Monday, February 10, 2020

Lesson on Nazis: For Upper-Intermediate or Advanced Students

(TESOL Worksheets--Reading, Topic Lesson)

Google Drive Folder HERE
History of the Nazi Party Reading and Questions: docs, pub
Excerpts from the Diary of Anne Frank: docs, pub
Video clip from Youtube--LINK HERE
Excerpt from Night by Elie Wiesel: docs, pub
Nazis in the News Folder HERE
--Unite the Right rally (source here): docs, pub
--Pittsburgh synagogue shooting (source here): docs, pub
--Vegas Man to Plead Guilty in Plot to Bomb Synagogue, Bar
--Durham neo-Nazi teenager detained for terror attack plan

I've got mixed feelings about this lesson.  Part of me thinks the whole idea was a mistake.  At any rate, it was a rushed job.  (Like most of my lessons, this was done on a deadline as I scrambled to get everything ready during the afternoon break between classes.)  If I decide this is a lesson worth re-doing, I should probably go back and try to edit these documents to try to make them read smoother.  But for now, I'm just going to post what I have at the moment, along with the explanation below of what I was trying to do
Anyone who has taught English in Asia knows that Nazi imagery and symbols often appear, and are particularly common among the young people.  It's viewed as something cool and subversive by young people who don't understand the history behind it.  It's a point I've mentioned on this blog several times before (HERE, HERE, HERE, and HERE).  
See also the CNN article: 'Nazi-chic': Why dressing up in Nazi uniforms isn't as controversial in Asia, which does an excellent job of describing the phenomenon, and the reasons behind it.
"For East Asian countries, World War II was not about the Nazis or Hitler but rather the Imperial Japanese forces. Comparatively little time is spent in Asian countries studying World War II Germany than in Europe or North America."
Brennan said Nazi outfits and regalia often have a more punk or anti-establishment meaning in Asia, rather than a political or historical one.
"'Nazi chic', as it has become known, is an expression of subversion and its wearers in Asia are largely ignorant of its historical underpinnings," he said.
Anyway, all that is to say that in all of the Asian countries I've taught in, I've become very used to my teenage students wearing Nazi symbols or drawing Nazi symbols in their notebooks.
What to do about it, however, is another issue. I don't know what the best thing to do is.  Sometimes, depending on my mood, I want to make a big deal out of it, and sometimes I just want to ignore it.

> **Provided records**
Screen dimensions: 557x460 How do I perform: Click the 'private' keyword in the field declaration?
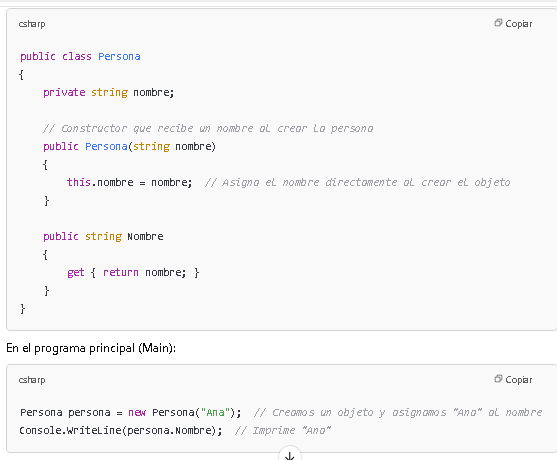click(x=64, y=92)
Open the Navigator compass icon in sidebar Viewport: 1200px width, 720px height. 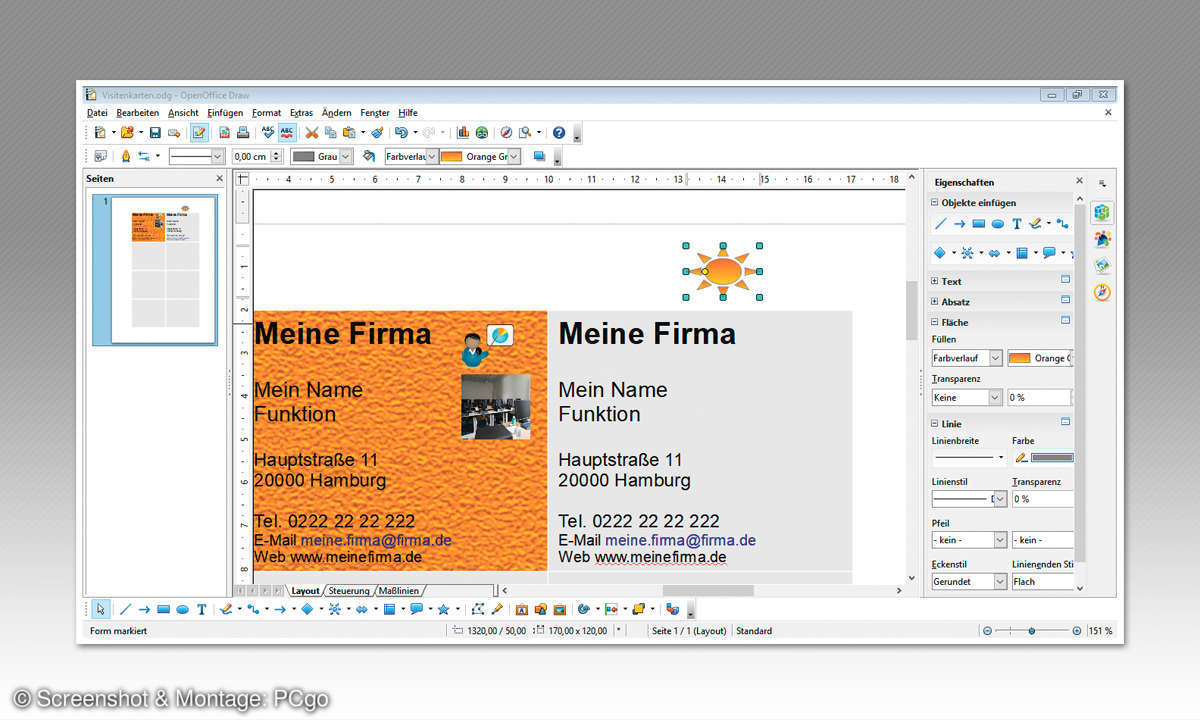click(x=1102, y=293)
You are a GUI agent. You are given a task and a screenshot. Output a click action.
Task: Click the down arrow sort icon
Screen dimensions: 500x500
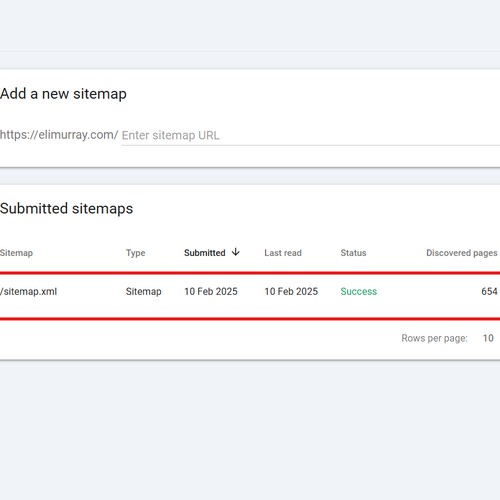tap(236, 252)
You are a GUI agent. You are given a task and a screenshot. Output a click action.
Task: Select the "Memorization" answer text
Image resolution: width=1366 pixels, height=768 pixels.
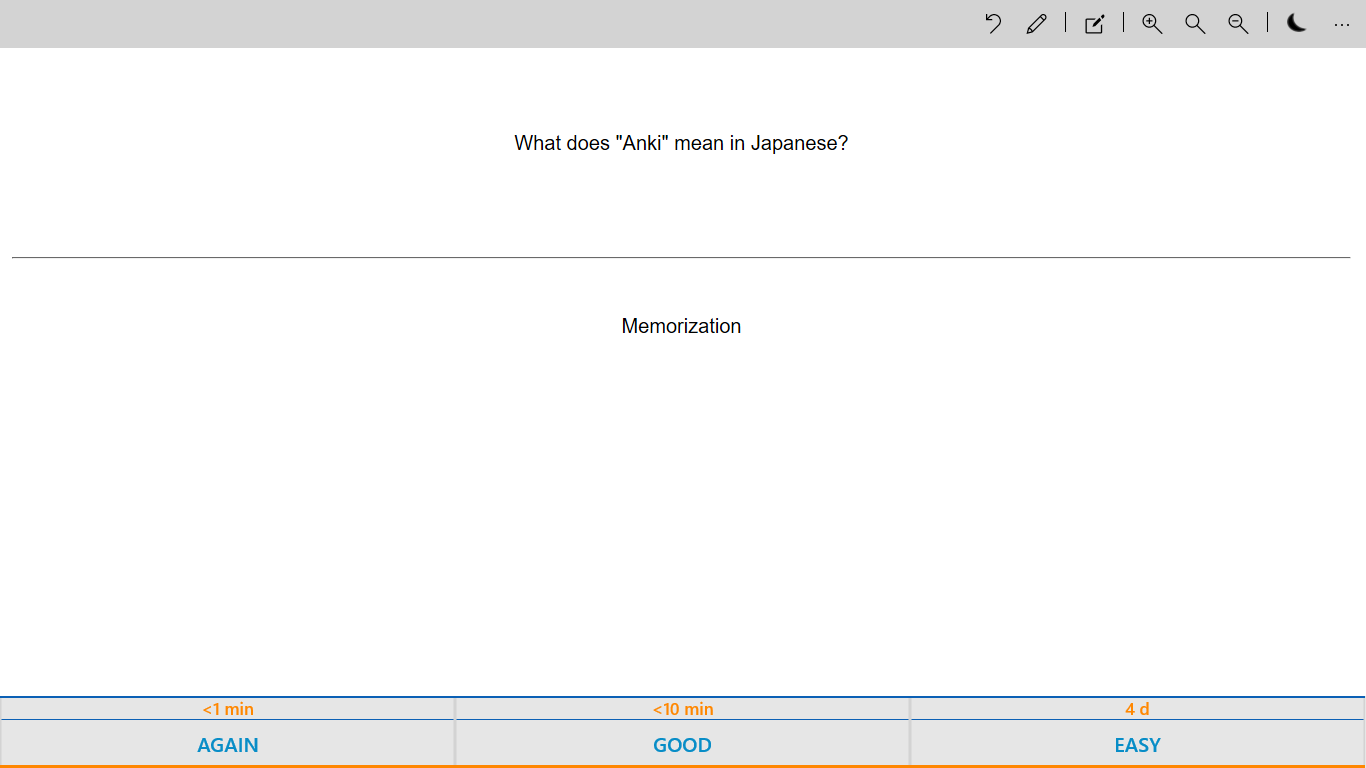(681, 326)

> **Exercise 1**
Answer these questions from the blog post about the lesson on Nazis:
(a) When was the lesson prepared?
(b) According to the quoted passage, what was World War II about for East Asian countries?
(c) According to Brennan, what meaning do Nazi outfits and regalia often have in Asia?
> **Exercise 2**
Write out the part of the blog post about the lesson on Nazis starting with "Brennan said Nazi" and going on through "in their notebooks.", switching "regalia" to "insignia".
> **Exercise 3**
Pick up the blog post about the lesson on Nazis from where it stops and continue writing it.

> **Task response 1**
(a) During the afternoon break between classes.
(b) The Imperial Japanese forces, not the Nazis or Hitler.
(c) A more punk or anti-establishment meaning, rather than a political or historical one.

> **Task response 2**
Brennan said Nazi outfits and insignia often have a more punk or anti-establishment meaning in Asia, rather than a political or historical one.
"'Nazi chic', as it has become known, is an expression of subversion and its wearers in Asia are largely ignorant of its historical underpinnings," he said.
Anyway, all that is to say that in all of the Asian countries I've taught in, I've become very used to my teenage students wearing Nazi symbols or drawing Nazi symbols in their notebooks.

> **Task response 3**
The other day, a student drew a big swastika on the back of his test, and then handed the test to me so that the swastika was face up.  He grinned as he watched to see what I was going to do about it.
I was in a certain mood, so I said to myself, "Right, we were going to play games after the test, but now we're going to do a lesson on Anne Frank instead."
There was a 15 minute break following the test, in which I ran up to the staffroom and scrambled to find materials.  There's a lot of pre-made ESL lessons already on the web these days, and I was sure I could find one about Anne Frank.  I found "Who Was Anne Frank?" worksheet and video lesson (LINK HERE) and "The Lesson on Anne Frank" (LINK HERE).  I rushed to print out photocopies, and ran down to the classroom armed with the worksheets.
Despite being labelled as ESL lessons, as it turned out, neither worksheet was suitable for my students.  (Always the danger of rushing to print something out before checking it carefully).  Both were way too difficult for ESL students, the video lesson especially, even for the upper-intermediate level students I had.  And neither gave any sort of context, so my students didn't really understand what they were reading or listening about.  Realizing that my materials were inappropriate, I searched Youtube for "Holocaust Documentary for Kids".  This video here  came up, but it was also entirely inappropriate for ESL students.
My students, however, were getting curious, and beginning to ask questions about the topic.  What were those pictures of dead bodies?  What was going on?  
I tried to explain about the Jews and holocaust, but this just generated more questions.  What was a "Jew"?  Why did the Nazis hate them so much?
Gradually, I realized, they knew nothing, absolutely nothing, about the whole period. They had never heard of the holocaust before, or the concentration camps, or Jews, or any of it.  It was just as the CNN article had said.  They viewed the Nazi symbol as something punk and subversive, but didn't know any of the history behind it.

So, for the subsequent lesson, I tried to devise a lesson that would explain why Nazis are bad for teenagers who had absolutely no background knowledge of European history, in language that would be accessible for an upper-intermediate ESL student.  Not finding anything suitable online, I decided to make it myself.  I had 3 hours to put the whole thing together during lunch break the following day.  I could have used a whole week, so that's why the thing is still rough around the edges.  

 The lesson starts with the reading on Nazis HERE.  (Something I wrote myself).  Students read by themselves for 15 minutes and answer the questions at the back.  Then they discuss with a partner.  Then open class feedback as a whole class.  
Then, we read excerpts from the Diary of Anne Frank.  My worksheet is here.  I took the excerpts from here and here.  For the Anne Frank diary, there were no reading comprehension questions.  I just handed it out to the students, and then I read it aloud with them, and we stopped to discuss this or that  along the way (highlighting both interesting idioms and vocabulary words, but also talking about the content).  It was very teacher centered (not good practice, I know), but I was able to get the students engaged in it by talking about the diary beforehand, and getting them interested in reading the authentic voice of a real girl from the past.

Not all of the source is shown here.